By on Jun 09, 2012 in Property News

Kittiratt wants changes to long-awaited draft first

The long-delayed land and property tax bill may be forwarded to Parliament for debate soon, now that Finance Minister Kittiratt Na-Ranong has expressed his support for it, Somchai Sujjapongse, director-general of the Fiscal Policy Office, said yesterday.

While Kittiratt backs the bill, which was drafted by the previous Democrat-led government, he has asked officials to make some changes.

Instead of being imposed nationwide, Kittiratt suggested the legislation should apply only to land plots that have been appraised by the Treasury Department, Somchai said. Kittiratt’s idea is quite practical, since the Treasury Department has so far been able to evaluate land prices for about 6 million of 30 million land plots nationwide, according to Somchai.

• _DATASET_
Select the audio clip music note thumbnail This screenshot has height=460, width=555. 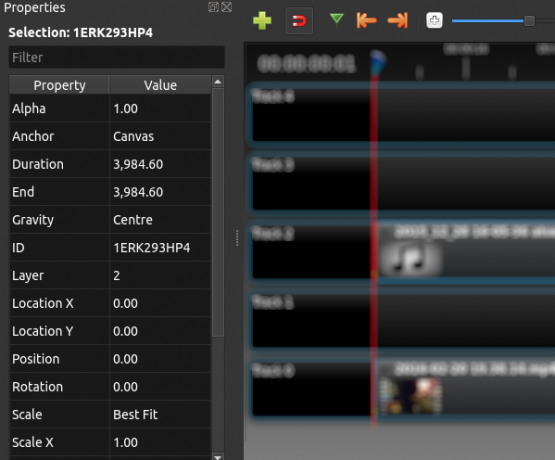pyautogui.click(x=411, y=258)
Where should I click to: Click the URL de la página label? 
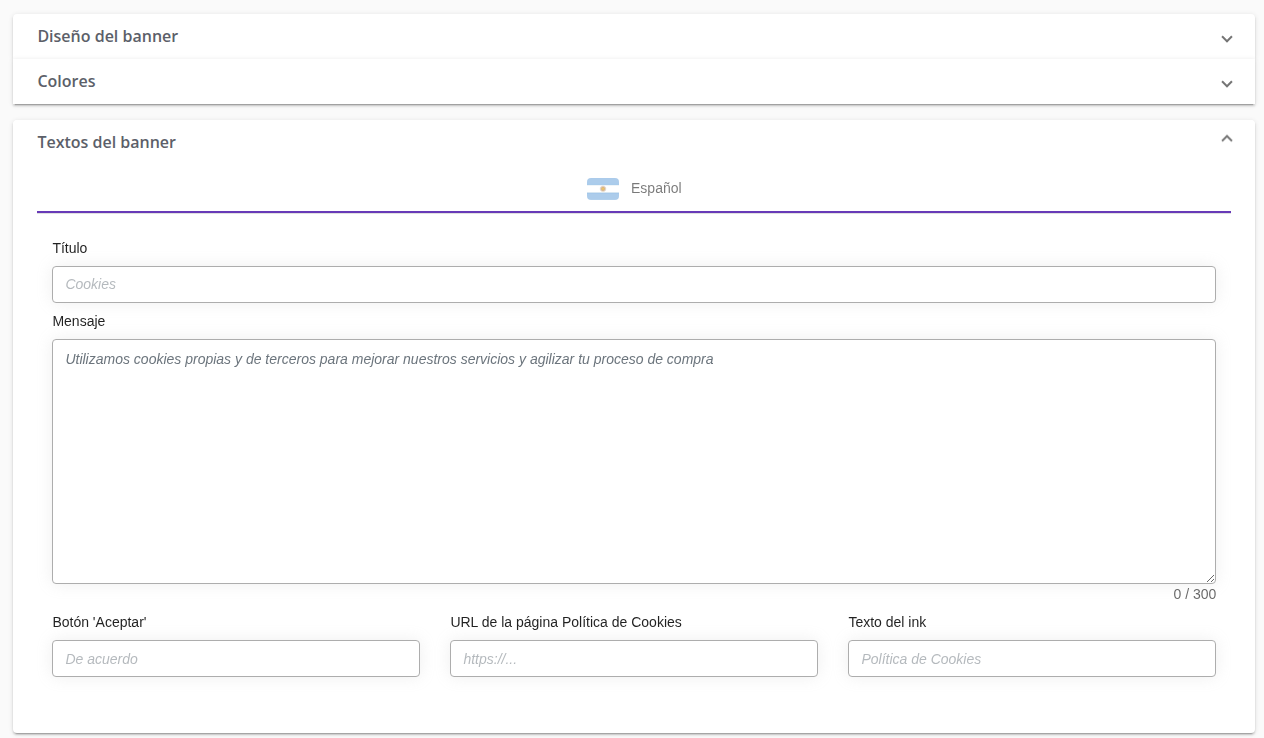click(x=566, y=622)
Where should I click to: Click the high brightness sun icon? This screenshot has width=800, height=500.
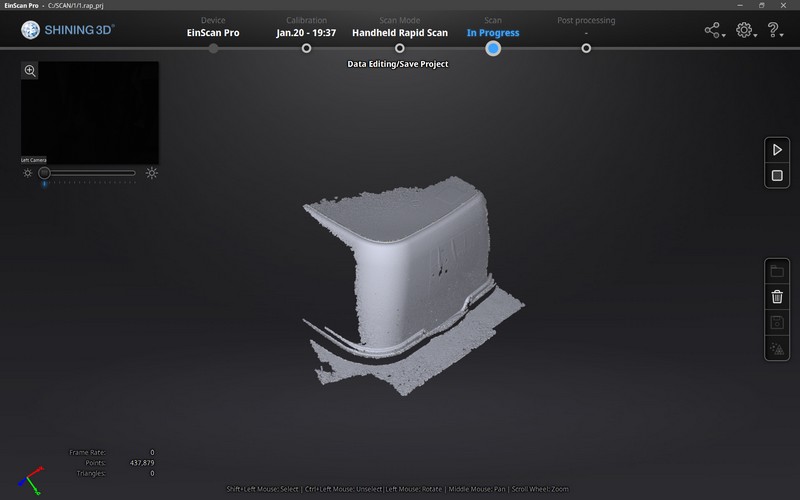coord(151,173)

...

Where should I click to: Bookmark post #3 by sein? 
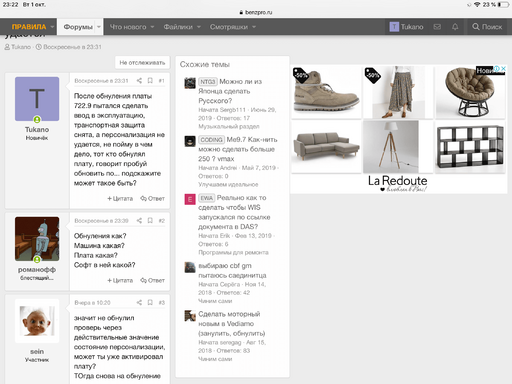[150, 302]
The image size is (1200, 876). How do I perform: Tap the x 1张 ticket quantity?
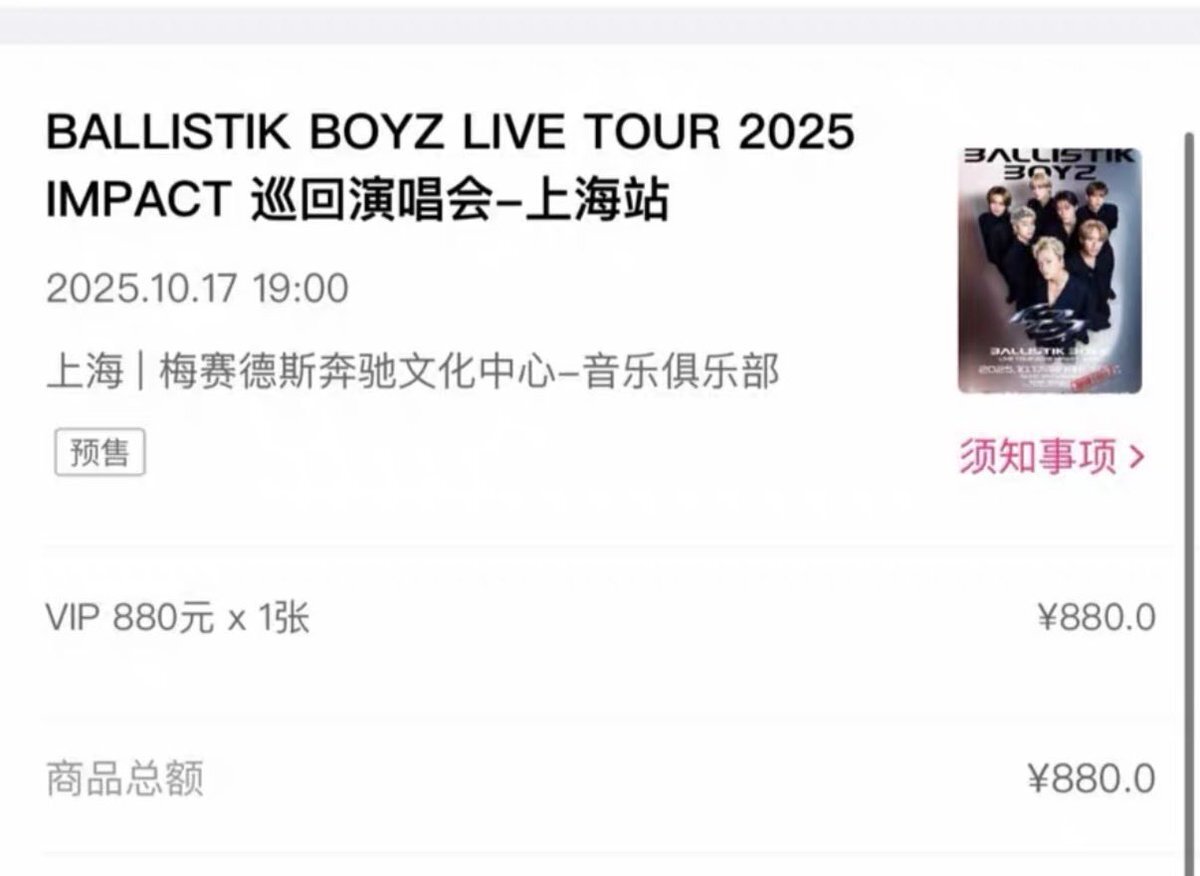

• _REQUIREMENTS_
• A. Copy the property tax article word for word, from "Instead of being" up to and including "according to Somchai.".
• B. Write what comes next in the article about the land and property tax bill, picking up after its final sentence.

• _ANSWERS TO THE EXERCISE_
• A.
Instead of being imposed nationwide, Kittiratt suggested the legislation should apply only to land plots that have been appraised by the Treasury Department, Somchai said. Kittiratt’s idea is quite practical, since the Treasury Department has so far been able to evaluate land prices for about 6 million of 30 million land plots nationwide, according to Somchai.

• B.
He said he had proposed to Kittiratt that the ceiling on tax rates that are based on appraisal prices be raised to make the bill flexible. The rates proposed by the previous government were 0.05 per cent on farmland, 0.1 per cent on land used for residential purposes, and 0.5 per cent on land for commercial use. Unused land would be subject to a 0.5-per-cent rate, with the rate doubling every three years.

The ceiling rates are quite low compared with rates imposed by other countries, said Somchai. “It does not mean that local governments will adopt maximum rates, but the effective rates would be much lower.”

Another change urged by Kittiratt relates to tax allowances, he said. The current draft offers tax breaks for both small and low-value land plots.

“But the new draft would offer tax breaks based solely on value,” Somchai said.

For example, if a land plot is worth less than a certain amount – say, Bt500,000 or Bt 1 million – it would not be subject to property tax. (These figures are purely hypothetical.) The tax exemption would be given to farmers and residential landowners.

Kittiratt also wants a proposal to create a Land Bank scrapped, Somchai said.

“The reason is that the central government should not take local governments’ revenue,” he said.

The previous government proposed setting up the Land Bank, which would buy land from people and then redistribute it to landless people, with the funding coming from property taxes.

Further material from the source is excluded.